What happened
As expected, the Federal Reserve (Fed) hiked rates by 75 basis points at its November meeting, its fourth straight jumbo hike. It did however indicate an intention to slow down the pace of hikes, starting as early as its December meeting, to account for the lagged effects of accumulated tightening to date, which remain highly uncertain. To avoid the ‘pivot mania’ of last summer, Chair Powell also indicated the possibility of a higher terminal rate - which we expect to be 5 per cent - and defended the ongoing policy stance robustly. In the press conference, Chair Powell defended the Fed's focus on mostly backward-looking data, unwilling to concede that current price and labour market pressures are all essentially rear-mirror dynamics.
Our interpretation
The Fed continues to send an unequivocally hawkish message, with no dovish pivot in sight. For the time being, fighting inflation remains the Fed's singular point of focus as the Federal Open Market Committee's risk assessment is skewed towards fear of doing too little, rather than doing too much (the latter - in contrast - being the key market worry). The bar for changing this stance remains high, with slowing economic data unlikely to be sufficient for a dovish pivot in the next few months.
Outlook
We continue to expect a US recession in 2023 as the policy tightening cycle works through the system. Indeed, our activity trackers indicate a 55 per cent chance of recession by mid-next year. What is more uncertain is the potential depth and duration of that recession, which will depend on the ability of the economy to withstand tightening, the impact of external shocks, and the policy reaction to the downturn.

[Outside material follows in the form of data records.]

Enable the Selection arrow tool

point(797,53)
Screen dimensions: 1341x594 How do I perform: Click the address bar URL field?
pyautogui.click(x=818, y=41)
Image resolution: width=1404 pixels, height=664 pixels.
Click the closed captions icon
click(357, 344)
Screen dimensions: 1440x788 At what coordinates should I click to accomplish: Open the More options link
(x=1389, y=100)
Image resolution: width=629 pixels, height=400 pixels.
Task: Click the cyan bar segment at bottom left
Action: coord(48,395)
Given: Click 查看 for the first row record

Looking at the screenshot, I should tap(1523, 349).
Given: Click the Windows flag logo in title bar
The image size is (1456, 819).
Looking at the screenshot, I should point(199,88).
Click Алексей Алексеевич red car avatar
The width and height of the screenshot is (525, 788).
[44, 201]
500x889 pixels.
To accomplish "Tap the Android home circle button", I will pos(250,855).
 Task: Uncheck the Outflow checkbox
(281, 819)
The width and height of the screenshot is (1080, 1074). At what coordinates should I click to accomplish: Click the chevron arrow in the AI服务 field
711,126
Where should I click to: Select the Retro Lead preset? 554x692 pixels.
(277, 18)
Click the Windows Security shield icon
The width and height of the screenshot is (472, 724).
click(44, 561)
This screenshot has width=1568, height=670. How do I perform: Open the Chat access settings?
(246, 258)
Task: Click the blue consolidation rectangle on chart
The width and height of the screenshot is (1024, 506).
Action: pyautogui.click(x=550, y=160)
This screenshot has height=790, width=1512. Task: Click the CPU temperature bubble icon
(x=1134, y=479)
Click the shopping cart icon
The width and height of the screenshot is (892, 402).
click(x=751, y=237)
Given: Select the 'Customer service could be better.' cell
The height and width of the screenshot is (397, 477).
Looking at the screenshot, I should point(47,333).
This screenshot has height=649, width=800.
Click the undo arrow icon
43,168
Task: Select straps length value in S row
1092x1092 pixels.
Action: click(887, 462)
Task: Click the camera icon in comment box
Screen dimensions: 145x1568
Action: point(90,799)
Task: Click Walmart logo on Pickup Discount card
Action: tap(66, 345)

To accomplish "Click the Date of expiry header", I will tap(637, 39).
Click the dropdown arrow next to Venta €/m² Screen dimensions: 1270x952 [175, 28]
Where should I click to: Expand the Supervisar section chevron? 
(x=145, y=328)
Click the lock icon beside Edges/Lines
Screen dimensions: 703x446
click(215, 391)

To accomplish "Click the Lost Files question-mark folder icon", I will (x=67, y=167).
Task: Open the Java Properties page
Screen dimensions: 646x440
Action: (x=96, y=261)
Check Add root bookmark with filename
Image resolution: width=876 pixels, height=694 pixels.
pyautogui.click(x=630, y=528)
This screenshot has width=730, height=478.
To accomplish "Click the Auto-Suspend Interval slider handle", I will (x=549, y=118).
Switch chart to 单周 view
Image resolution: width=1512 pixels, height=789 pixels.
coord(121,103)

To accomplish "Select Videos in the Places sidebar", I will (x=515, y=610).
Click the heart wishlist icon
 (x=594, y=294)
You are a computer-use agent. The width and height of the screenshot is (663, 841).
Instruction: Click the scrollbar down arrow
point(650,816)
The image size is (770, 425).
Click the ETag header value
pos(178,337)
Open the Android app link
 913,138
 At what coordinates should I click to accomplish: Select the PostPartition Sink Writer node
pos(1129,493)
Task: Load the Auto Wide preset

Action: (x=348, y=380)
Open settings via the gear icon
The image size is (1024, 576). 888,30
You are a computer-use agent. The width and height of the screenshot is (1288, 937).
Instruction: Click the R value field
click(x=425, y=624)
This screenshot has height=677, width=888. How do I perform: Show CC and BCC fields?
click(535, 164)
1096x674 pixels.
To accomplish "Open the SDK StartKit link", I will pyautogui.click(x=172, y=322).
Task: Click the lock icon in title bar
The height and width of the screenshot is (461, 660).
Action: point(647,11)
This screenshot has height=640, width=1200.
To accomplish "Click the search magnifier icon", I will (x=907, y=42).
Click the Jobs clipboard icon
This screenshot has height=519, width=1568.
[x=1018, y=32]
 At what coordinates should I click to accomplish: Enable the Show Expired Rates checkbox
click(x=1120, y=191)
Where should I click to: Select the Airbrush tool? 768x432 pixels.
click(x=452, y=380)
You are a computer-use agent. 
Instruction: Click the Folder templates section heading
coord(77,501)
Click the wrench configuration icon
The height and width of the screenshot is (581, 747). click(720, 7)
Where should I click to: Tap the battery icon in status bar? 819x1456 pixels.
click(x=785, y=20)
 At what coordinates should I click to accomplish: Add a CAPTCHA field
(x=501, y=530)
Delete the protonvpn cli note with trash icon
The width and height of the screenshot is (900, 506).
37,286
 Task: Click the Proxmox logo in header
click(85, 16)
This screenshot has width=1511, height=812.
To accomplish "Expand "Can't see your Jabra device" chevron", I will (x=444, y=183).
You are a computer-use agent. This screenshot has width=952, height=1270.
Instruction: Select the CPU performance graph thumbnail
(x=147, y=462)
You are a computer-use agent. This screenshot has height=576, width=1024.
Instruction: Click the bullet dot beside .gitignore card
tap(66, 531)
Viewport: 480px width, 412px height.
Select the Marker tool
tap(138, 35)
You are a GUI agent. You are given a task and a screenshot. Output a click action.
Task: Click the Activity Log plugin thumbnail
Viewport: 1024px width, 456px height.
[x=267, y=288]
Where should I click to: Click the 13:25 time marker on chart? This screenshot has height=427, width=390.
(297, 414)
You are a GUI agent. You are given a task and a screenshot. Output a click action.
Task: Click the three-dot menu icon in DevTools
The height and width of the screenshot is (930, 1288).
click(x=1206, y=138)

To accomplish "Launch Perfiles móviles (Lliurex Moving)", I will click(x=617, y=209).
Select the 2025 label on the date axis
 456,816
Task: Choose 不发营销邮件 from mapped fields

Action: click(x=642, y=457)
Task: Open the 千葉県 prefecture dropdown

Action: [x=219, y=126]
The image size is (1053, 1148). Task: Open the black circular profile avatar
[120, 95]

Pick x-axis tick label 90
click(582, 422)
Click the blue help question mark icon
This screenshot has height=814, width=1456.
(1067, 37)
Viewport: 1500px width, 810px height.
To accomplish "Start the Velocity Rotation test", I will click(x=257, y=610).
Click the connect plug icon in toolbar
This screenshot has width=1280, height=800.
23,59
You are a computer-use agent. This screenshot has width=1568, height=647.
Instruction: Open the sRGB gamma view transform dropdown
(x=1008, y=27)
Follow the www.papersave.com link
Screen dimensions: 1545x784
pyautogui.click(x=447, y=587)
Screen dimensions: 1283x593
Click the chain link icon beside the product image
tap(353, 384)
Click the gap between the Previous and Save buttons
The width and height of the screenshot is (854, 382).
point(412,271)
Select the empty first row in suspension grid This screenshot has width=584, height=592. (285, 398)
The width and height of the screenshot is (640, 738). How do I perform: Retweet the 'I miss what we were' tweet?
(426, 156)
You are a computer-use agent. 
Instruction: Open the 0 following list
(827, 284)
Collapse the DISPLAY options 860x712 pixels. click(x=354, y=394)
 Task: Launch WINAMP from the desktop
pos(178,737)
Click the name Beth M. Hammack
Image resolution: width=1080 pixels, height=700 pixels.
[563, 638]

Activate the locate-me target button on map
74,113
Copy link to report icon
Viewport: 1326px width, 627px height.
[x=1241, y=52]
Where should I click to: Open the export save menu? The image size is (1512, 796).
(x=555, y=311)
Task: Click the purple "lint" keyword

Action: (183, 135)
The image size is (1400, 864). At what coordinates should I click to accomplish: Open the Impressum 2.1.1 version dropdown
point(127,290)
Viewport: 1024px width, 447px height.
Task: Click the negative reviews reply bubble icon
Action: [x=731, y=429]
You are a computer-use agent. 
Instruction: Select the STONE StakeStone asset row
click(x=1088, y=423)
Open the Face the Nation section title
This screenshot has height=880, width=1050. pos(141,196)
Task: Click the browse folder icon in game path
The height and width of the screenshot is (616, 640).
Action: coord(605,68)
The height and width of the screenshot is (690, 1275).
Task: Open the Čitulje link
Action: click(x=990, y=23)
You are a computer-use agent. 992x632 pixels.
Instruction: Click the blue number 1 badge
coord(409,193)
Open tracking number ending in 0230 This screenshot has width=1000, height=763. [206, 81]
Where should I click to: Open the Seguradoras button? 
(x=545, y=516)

We continue to watch for any signs that the Fed is switching its focus from spot inflation data (backward-looking) to forward-looking indicators. This would be the clearest indication of an imminent pivot, as some parts of the US economy, such as the housing market, are already showing signs of stress. If financial conditions tighten abruptly due to market-related stresses or financial stability concerns, we may well see a faster deceleration of the hiking pace and indeed a pause. But we are far from that right now and uncertainty remains very high given many moving parts. From a medium-term perspective, we continue to think that a US 10-year real rate above 1 per cent is unsustainable but again it will take time for related damage to come through.
Asset allocation views
In the last few weeks, we reduced our underweight to duration to reflect the fact that peak hawkishness is likely behind us. We are still underweight equities and credit, as we expect the worsening economic conditions have not fed through to earnings yet. Within equities, we remain overweight US vs Europe ex UK and within credit we prefer investment grade to high yield. Until the Fed pivot comes firmly into sight, we expect the dollar’s strength to continue - we remain overweight the dollar against a basket of emerging market currencies.